WHAT TO WORK ON
Reproduce the listing from the line containing "Open the ScummVM game icon" through the line containing "will [x=335, y=54].", inclusive, substituting "button" for every occurrence of "icon" and leaving all else unaltered.

STORED ROWS
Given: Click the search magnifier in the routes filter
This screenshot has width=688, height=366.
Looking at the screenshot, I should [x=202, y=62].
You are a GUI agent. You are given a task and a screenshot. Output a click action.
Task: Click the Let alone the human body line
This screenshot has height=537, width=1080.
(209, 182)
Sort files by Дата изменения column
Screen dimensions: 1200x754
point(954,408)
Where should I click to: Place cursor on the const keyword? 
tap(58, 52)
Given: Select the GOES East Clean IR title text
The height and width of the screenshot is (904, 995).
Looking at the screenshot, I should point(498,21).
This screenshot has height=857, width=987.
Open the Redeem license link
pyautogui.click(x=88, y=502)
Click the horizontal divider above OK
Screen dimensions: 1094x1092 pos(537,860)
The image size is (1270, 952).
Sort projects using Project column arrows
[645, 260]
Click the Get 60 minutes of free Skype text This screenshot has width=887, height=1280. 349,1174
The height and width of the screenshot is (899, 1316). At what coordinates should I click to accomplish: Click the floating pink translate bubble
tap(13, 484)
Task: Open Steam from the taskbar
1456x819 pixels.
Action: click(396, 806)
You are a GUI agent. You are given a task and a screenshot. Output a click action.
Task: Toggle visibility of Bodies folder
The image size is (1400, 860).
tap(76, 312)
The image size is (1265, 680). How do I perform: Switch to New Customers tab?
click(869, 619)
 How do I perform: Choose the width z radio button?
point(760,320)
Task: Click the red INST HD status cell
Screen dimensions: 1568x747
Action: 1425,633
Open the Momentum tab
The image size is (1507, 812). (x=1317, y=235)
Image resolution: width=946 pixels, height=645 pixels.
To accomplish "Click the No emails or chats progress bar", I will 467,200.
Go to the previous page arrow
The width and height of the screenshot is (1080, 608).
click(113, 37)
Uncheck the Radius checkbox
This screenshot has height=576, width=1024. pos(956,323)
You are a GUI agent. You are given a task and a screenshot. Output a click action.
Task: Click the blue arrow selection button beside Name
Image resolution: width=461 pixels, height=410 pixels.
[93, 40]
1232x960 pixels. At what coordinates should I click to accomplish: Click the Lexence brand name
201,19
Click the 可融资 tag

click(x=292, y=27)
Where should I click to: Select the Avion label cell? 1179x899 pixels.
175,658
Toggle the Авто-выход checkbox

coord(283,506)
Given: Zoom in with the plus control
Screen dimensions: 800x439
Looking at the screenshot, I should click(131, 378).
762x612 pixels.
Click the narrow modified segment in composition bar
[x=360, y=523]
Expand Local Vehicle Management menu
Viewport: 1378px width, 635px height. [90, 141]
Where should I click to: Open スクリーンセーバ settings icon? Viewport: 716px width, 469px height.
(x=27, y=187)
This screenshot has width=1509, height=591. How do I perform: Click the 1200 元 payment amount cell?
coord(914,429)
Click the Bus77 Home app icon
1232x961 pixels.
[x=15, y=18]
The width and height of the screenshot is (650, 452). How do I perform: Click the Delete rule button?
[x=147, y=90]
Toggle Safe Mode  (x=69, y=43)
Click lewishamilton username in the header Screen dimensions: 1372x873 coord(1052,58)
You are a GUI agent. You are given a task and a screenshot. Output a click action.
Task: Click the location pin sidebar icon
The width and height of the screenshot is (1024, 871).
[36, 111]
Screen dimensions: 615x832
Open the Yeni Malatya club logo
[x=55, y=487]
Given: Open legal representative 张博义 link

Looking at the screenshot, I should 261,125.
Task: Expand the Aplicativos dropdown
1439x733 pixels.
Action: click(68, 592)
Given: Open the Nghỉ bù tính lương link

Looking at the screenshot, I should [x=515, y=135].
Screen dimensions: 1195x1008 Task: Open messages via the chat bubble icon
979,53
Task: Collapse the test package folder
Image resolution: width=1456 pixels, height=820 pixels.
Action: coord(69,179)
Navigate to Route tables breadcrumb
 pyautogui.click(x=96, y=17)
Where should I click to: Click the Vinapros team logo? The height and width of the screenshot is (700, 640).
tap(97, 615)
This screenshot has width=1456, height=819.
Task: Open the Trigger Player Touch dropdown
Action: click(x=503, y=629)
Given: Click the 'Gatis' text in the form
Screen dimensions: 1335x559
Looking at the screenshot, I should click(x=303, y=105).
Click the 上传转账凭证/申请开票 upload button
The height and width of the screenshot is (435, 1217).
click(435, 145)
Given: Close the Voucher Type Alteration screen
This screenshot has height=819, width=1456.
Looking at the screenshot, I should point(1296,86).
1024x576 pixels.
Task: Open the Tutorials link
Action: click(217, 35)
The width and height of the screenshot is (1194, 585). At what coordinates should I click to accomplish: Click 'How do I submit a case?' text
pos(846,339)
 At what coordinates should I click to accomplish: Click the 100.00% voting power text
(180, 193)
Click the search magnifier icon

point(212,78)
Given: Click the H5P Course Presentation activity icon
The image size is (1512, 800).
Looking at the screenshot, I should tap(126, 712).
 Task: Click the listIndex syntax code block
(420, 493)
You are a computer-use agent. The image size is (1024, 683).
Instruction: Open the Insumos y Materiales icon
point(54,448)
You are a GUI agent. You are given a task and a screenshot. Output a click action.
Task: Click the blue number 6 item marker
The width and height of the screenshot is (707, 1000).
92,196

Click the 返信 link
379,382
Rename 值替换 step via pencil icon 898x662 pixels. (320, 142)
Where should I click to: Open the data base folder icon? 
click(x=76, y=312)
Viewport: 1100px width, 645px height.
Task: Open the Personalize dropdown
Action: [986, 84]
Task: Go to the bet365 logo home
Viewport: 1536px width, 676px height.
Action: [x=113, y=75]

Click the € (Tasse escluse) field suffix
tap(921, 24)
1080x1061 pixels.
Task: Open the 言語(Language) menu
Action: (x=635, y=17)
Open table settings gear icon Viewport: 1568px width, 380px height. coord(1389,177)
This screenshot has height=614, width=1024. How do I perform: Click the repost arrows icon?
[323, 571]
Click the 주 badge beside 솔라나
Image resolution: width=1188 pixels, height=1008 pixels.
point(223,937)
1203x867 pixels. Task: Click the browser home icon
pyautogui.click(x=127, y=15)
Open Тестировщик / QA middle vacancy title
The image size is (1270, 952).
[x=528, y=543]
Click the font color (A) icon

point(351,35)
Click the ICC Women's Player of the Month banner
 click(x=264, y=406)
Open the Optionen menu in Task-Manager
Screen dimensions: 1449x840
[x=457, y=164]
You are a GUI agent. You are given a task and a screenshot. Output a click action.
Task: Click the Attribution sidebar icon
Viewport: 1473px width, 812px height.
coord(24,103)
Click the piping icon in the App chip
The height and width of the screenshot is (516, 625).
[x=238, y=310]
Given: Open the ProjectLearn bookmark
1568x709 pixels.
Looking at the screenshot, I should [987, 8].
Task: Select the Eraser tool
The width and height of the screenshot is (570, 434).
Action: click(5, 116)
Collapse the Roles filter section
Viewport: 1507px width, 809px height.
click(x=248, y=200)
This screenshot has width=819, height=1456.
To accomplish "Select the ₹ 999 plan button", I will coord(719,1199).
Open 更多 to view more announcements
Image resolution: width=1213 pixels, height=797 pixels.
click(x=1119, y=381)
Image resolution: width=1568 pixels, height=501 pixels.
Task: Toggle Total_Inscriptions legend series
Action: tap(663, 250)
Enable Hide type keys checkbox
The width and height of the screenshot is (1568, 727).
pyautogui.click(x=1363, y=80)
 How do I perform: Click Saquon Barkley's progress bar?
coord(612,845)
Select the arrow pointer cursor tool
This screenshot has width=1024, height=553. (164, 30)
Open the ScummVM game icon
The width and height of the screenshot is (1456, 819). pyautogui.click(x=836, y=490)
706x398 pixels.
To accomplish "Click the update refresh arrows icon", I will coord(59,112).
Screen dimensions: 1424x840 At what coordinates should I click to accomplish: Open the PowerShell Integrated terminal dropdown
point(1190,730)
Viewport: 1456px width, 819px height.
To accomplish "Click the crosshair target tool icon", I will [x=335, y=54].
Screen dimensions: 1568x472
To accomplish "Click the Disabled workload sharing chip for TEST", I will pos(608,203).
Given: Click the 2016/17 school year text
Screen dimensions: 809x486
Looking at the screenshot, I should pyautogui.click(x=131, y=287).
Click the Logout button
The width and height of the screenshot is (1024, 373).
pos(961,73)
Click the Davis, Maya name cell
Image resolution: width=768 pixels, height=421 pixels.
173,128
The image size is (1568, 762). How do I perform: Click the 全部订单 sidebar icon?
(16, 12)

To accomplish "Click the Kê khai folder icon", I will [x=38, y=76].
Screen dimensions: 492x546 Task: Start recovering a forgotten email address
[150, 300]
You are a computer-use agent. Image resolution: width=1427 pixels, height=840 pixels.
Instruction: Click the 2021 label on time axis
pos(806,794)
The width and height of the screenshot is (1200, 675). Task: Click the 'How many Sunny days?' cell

FINISHED TASK
Open the ScummVM game button
The width and height of the screenshot is (1456, 819). pyautogui.click(x=836, y=490)
706x398 pixels.
To accomplish "Click the update refresh arrows button", I will coord(59,112).
Screen dimensions: 1424x840 At what coordinates should I click to accomplish: Open the PowerShell Integrated terminal dropdown
point(1190,730)
Viewport: 1456px width, 819px height.
To accomplish "Click the crosshair target tool button", I will [x=335, y=54].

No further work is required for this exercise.